Double Head’s modification is mainly in the bbox_forward logic, and it inherits other logics from the Base3DRoIHead. In the mmdet3d/models/roi_heads/part_aggregation_roi_head.py, we implement the new RoI Head as the following:

from torch.nn import functional as F

from mmdet3d.core import AssignResult
from mmdet3d.core.bbox import bbox3d2result, bbox3d2roi
from mmdet.core import build_assigner, build_sampler
from mmdet.models import HEADS
from ..builder import build_head, build_roi_extractor
from .base_3droi_head import Base3DRoIHead


@HEADS.register_module()
class PartAggregationROIHead(Base3DRoIHead):
    """Part aggregation roi head for PartA2.
    Args:
        semantic_head (ConfigDict): Config of semantic head.
        num_classes (int): The number of classes.
        seg_roi_extractor (ConfigDict): Config of seg_roi_extractor.
        part_roi_extractor (ConfigDict): Config of part_roi_extractor.
        bbox_head (ConfigDict): Config of bbox_head.
        train_cfg (ConfigDict): Training config.
        test_cfg (ConfigDict): Testing config.
    """

    def __init__(self,
                 semantic_head,
                 num_classes=3,
                 seg_roi_extractor=None,
                 part_roi_extractor=None,
                 bbox_head=None,
                 train_cfg=None,
                 test_cfg=None):
        super(PartAggregationROIHead, self).__init__(
            bbox_head=bbox_head, train_cfg=train_cfg, test_cfg=test_cfg)
        self.num_classes = num_classes
        assert semantic_head is not None
        self.semantic_head = build_head(semantic_head)

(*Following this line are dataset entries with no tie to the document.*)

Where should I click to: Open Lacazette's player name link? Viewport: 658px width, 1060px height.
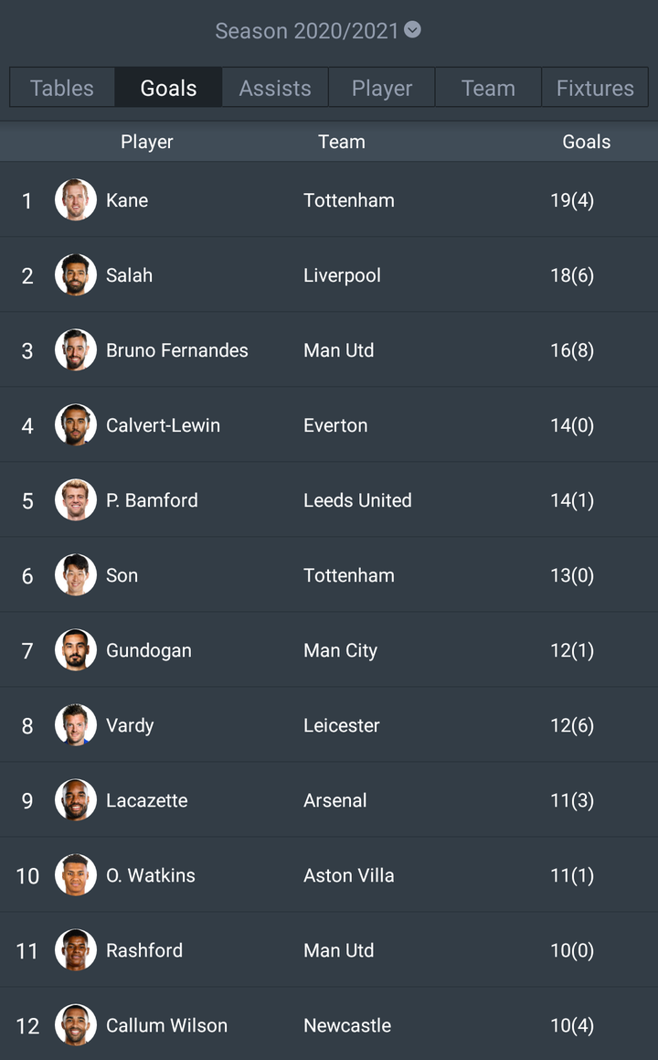click(146, 800)
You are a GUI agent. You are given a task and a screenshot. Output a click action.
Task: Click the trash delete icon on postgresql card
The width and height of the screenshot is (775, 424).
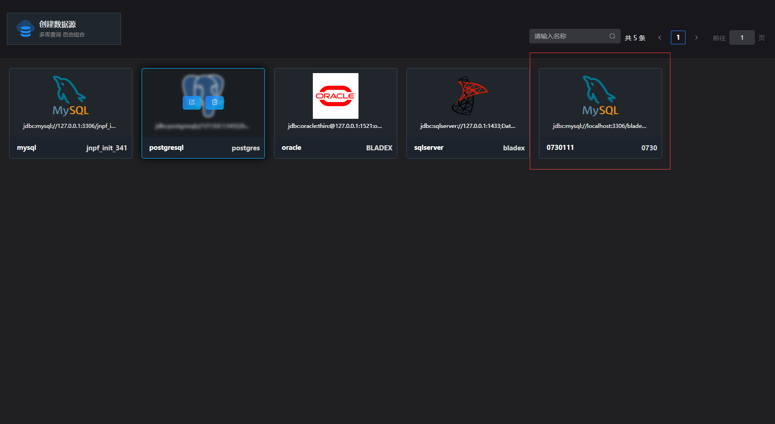click(215, 102)
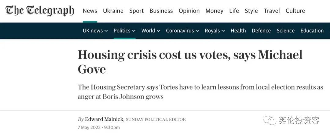The height and width of the screenshot is (135, 330).
Task: Expand the Royals dropdown chevron
Action: [x=223, y=31]
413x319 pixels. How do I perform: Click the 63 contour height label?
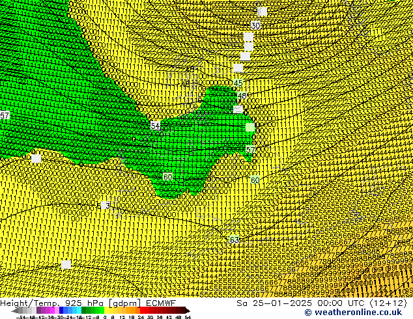coord(235,240)
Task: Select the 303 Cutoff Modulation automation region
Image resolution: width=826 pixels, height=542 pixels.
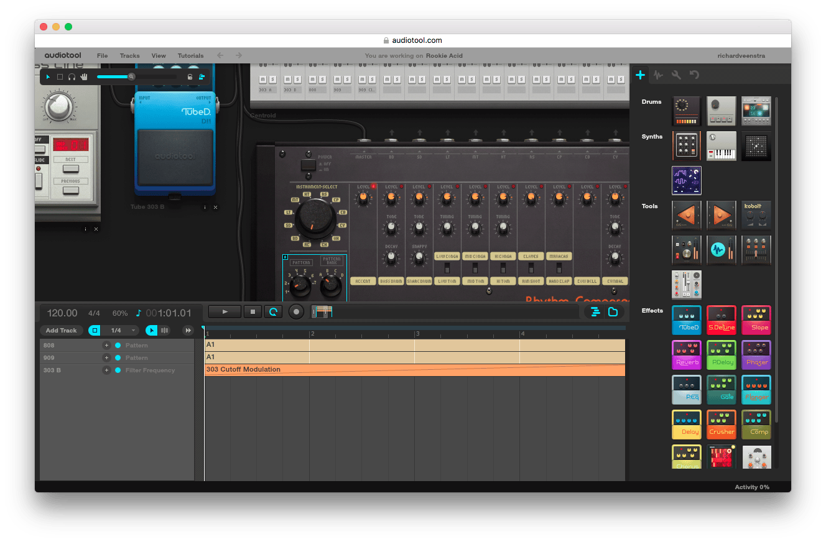Action: click(373, 370)
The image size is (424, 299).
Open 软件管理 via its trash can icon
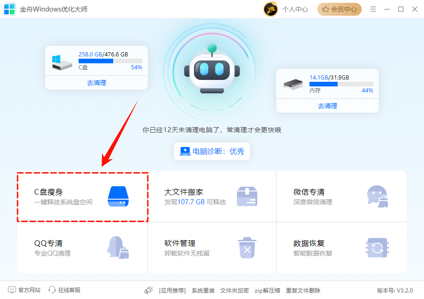(x=247, y=248)

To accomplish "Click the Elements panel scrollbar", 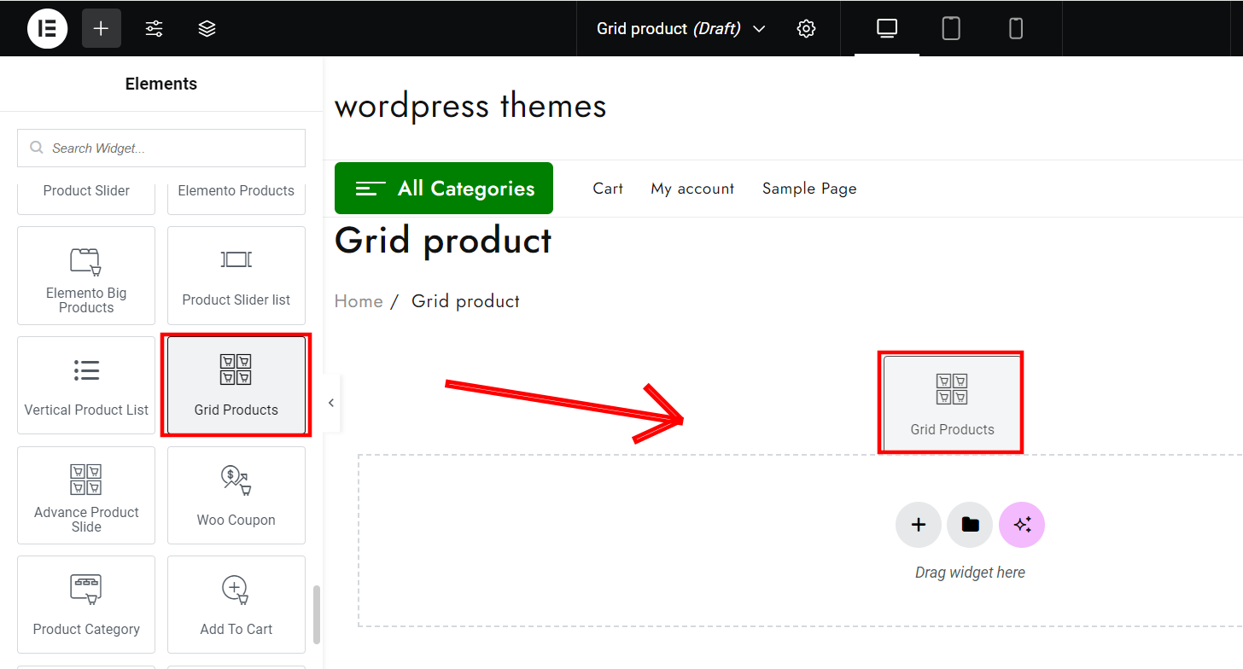I will 317,614.
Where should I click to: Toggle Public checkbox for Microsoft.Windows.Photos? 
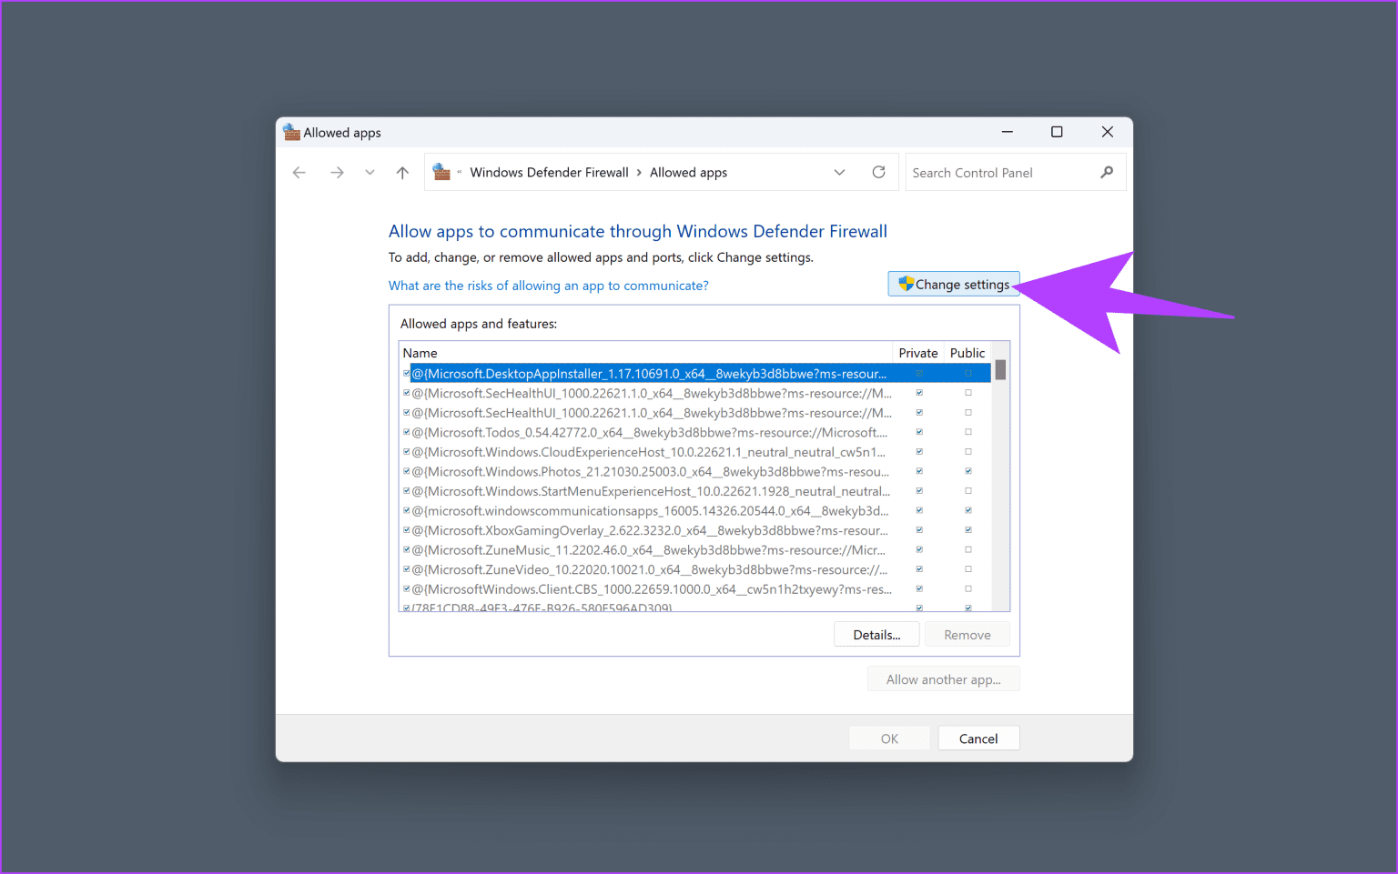pyautogui.click(x=967, y=471)
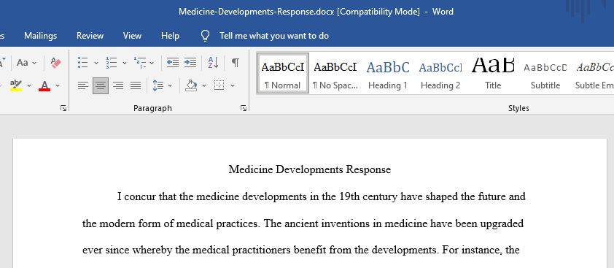Click the Line and Paragraph Spacing icon
The image size is (614, 268).
point(158,85)
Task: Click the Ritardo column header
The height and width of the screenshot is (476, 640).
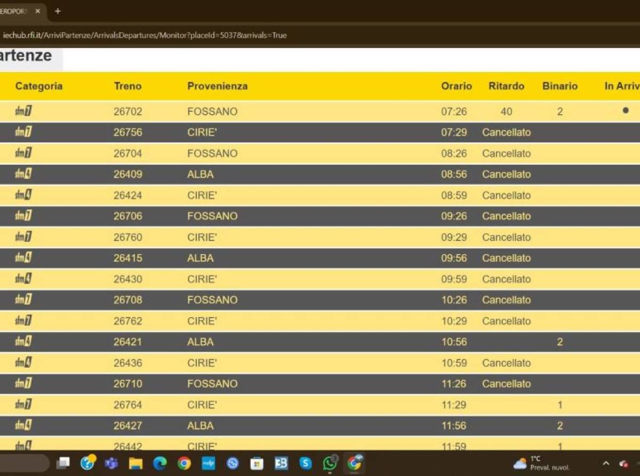Action: [506, 86]
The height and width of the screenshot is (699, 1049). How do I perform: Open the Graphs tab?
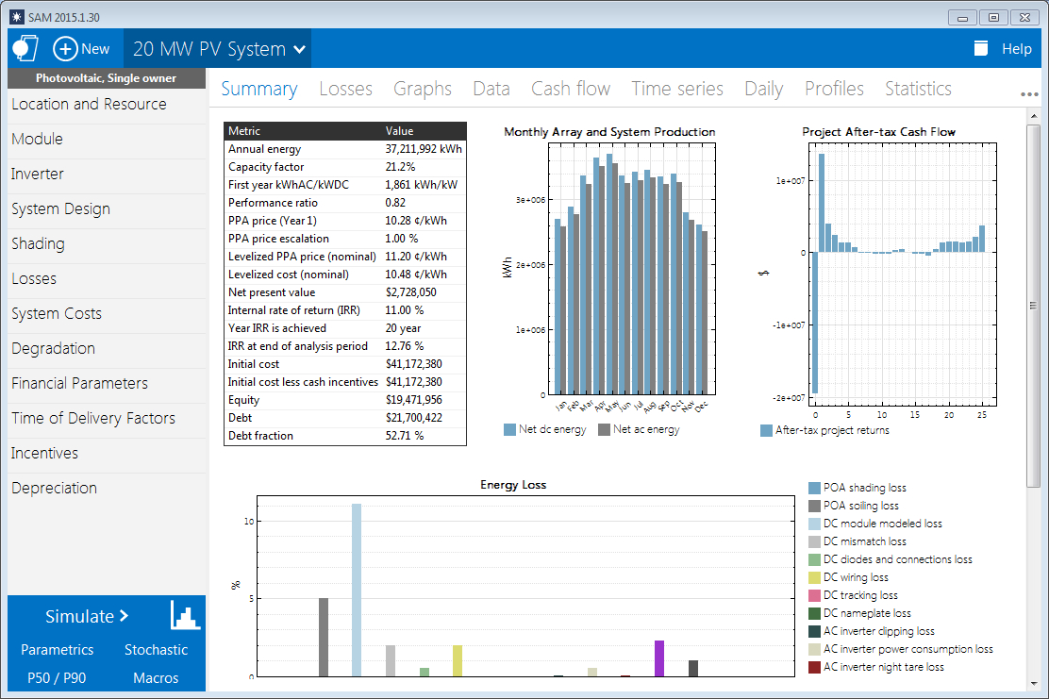[423, 88]
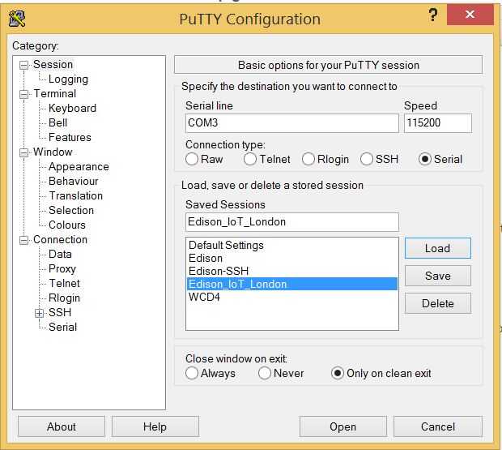Open the Logging settings category
Screen dimensions: 502x450
[x=68, y=79]
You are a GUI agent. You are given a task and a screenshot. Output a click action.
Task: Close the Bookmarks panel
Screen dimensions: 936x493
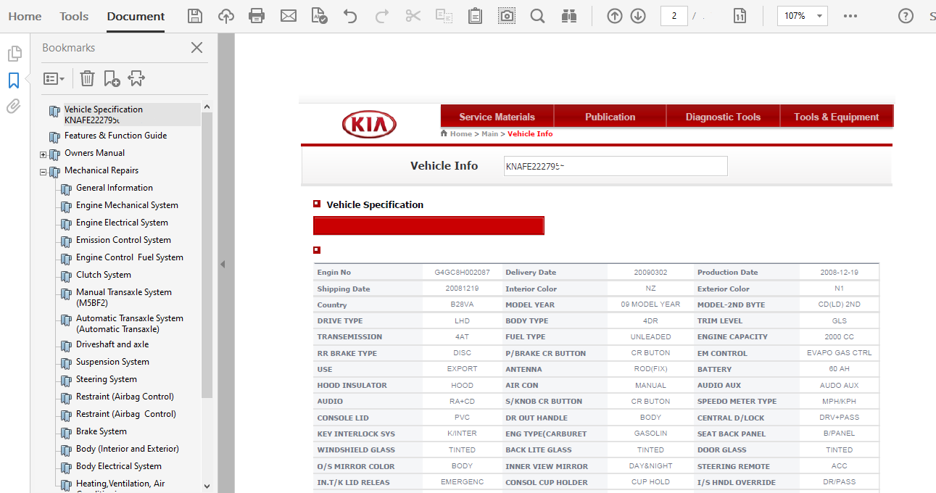tap(196, 48)
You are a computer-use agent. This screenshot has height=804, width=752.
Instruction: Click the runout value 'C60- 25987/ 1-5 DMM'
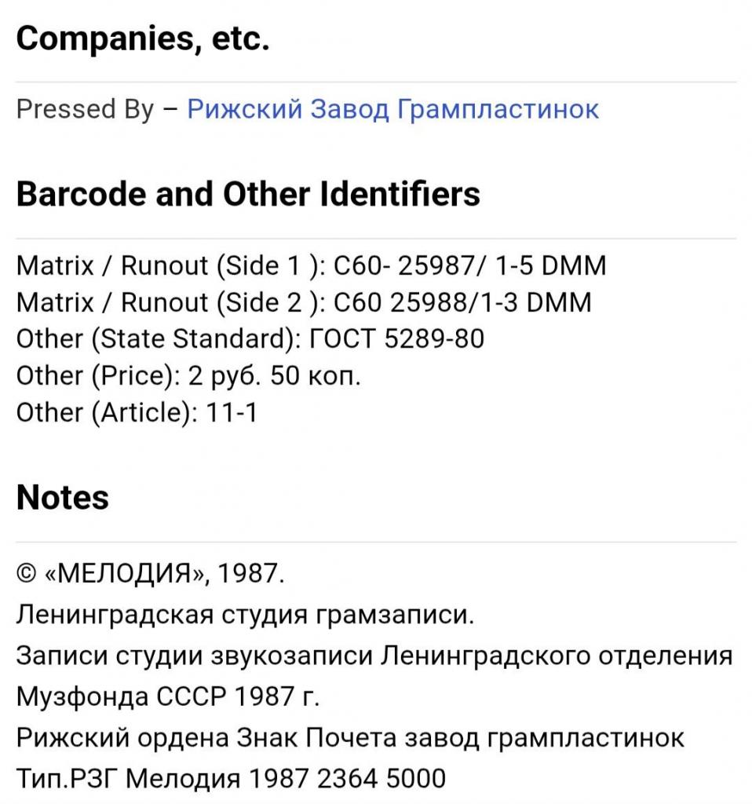(470, 266)
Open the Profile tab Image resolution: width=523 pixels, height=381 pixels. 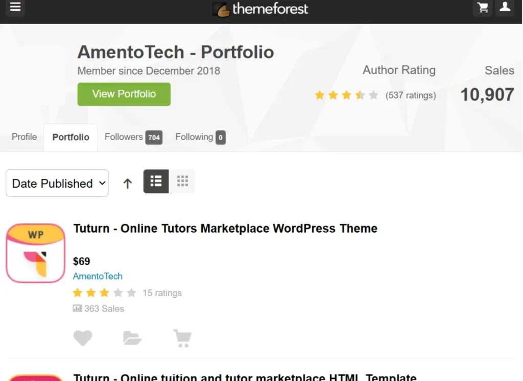coord(25,137)
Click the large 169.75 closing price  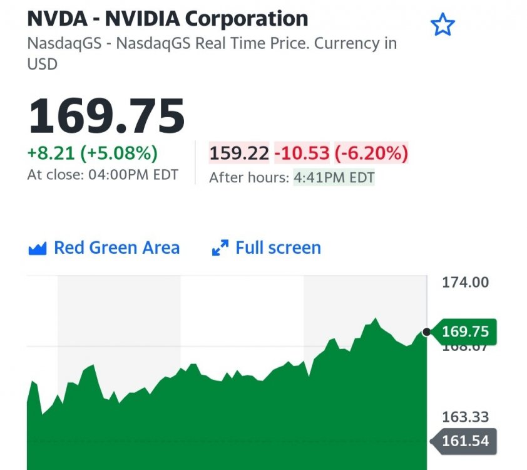pos(106,117)
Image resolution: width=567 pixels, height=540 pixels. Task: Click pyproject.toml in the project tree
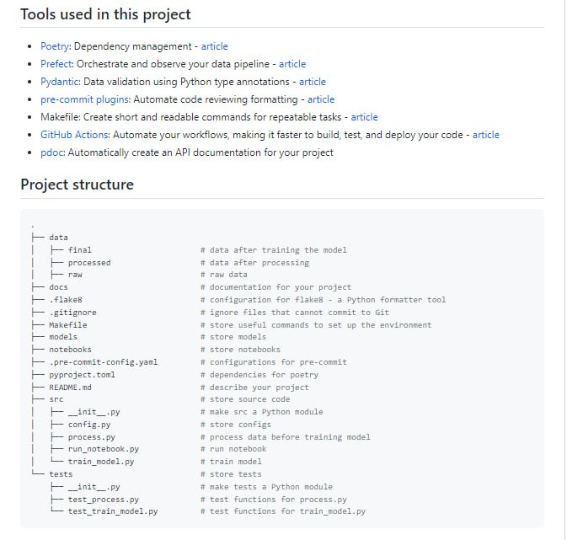click(x=82, y=374)
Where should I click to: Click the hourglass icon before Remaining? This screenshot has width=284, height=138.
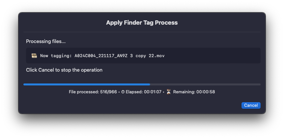pos(169,92)
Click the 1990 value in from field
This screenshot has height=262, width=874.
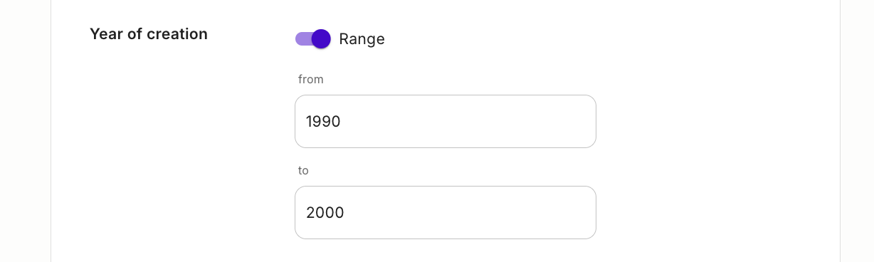pos(323,122)
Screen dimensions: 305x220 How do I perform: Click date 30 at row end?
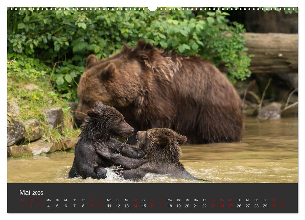pyautogui.click(x=274, y=206)
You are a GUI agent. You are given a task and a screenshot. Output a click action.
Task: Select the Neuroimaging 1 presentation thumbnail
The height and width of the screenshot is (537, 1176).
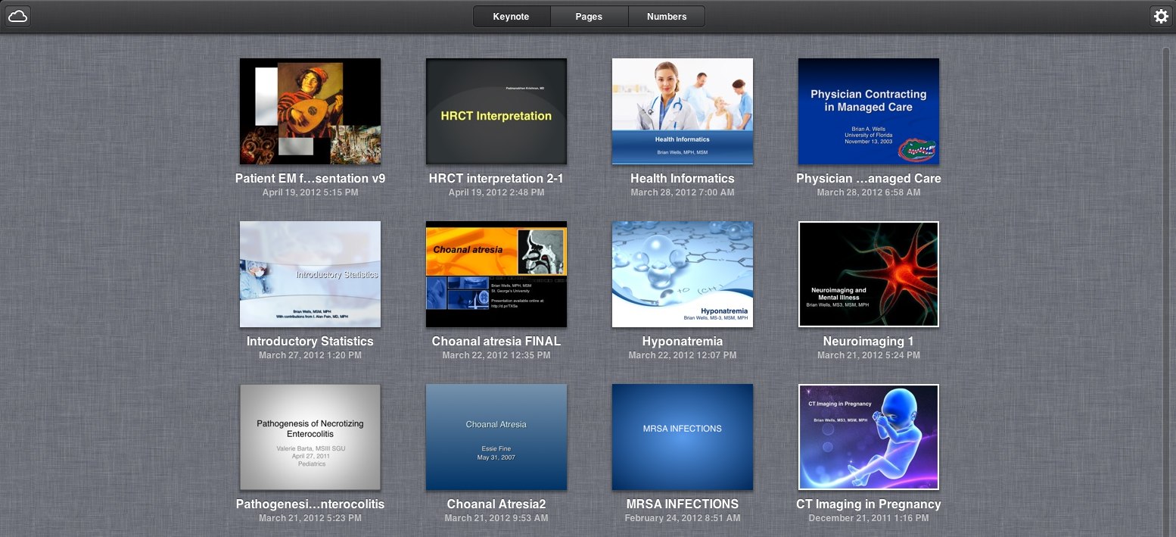[869, 274]
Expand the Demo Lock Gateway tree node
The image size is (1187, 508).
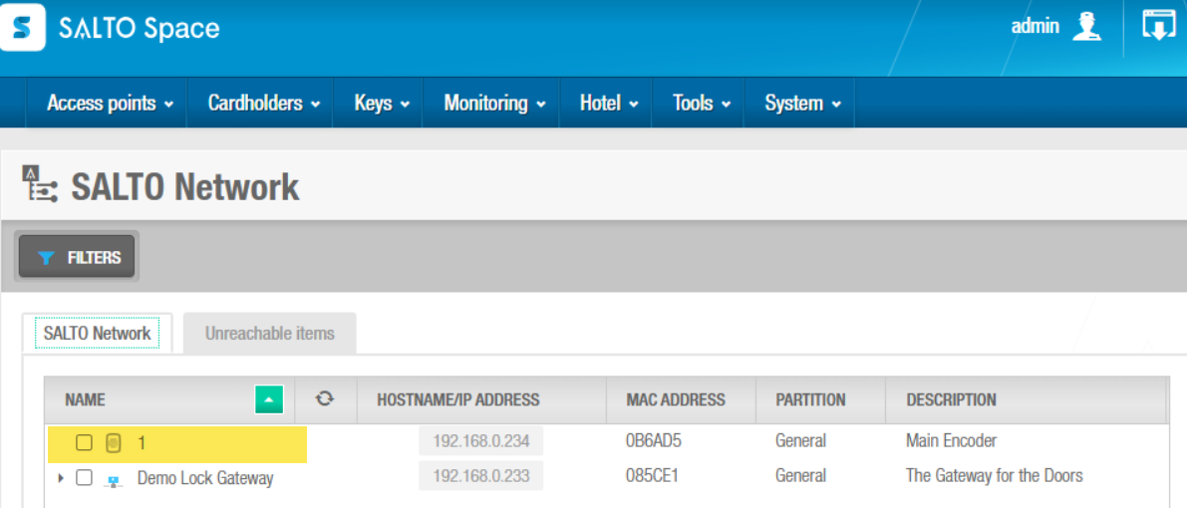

        if seg_roi_extractor is not None:
            self.seg_roi_extractor = build_roi_extractor(seg_roi_extractor)
        if part_roi_extractor is not None:
            self.part_roi_extractor = build_roi_extractor(part_roi_extractor)

        self.init_assigner_sampler()

    def _bbox_forward(self, seg_feats, part_feats, voxels_dict, rois):
        """Forward function of roi_extractor and bbox_head used in both
        training and testing.
        Args:
            seg_feats (torch.Tensor): Point-wise semantic features.
            part_feats (torch.Tensor): Point-wise part prediction features.
            voxels_dict (dict): Contains information of voxels.
            rois (Tensor): Roi boxes.
        Returns:
            dict: Contains predictions of bbox_head and
                features of roi_extractor.
        """
        pooled_seg_feats = self.seg_roi_extractor(seg_feats,
                                                  voxels_dict['voxel_centers'],
                                                  voxels_dict['coors'][..., 0],
                                                  rois)
        pooled_part_feats = self.part_roi_extractor(
            part_feats, voxels_dict['voxel_centers'],
            voxels_dict['coors'][..., 0], rois)
        cls_score, bbox_pred = self.bbox_head(pooled_seg_feats,
                                              pooled_part_feats)

        bbox_results = dict(
            cls_score=cls_score,
            bbox_pred=bbox_pred,
            pooled_seg_feats=pooled_seg_feats,
            pooled_part_feats=pooled_part_feats)
        return bbox_results

Here we omit more details related to other functions. Please see the code for more details.

Last, the users need to add the module in mmdet3d/models/bbox_heads/__init__.py and mmdet3d/models/roi_heads/__init__.py thus the corresponding registry could find and load them.

Alternatively, the users can add

custom_imports=dict(
    imports=['mmdet3d.models.roi_heads.part_aggregation_roi_head', 'mmdet3d.models.bbox_heads.parta2_bbox_head'])

to the config file and achieve the same goal.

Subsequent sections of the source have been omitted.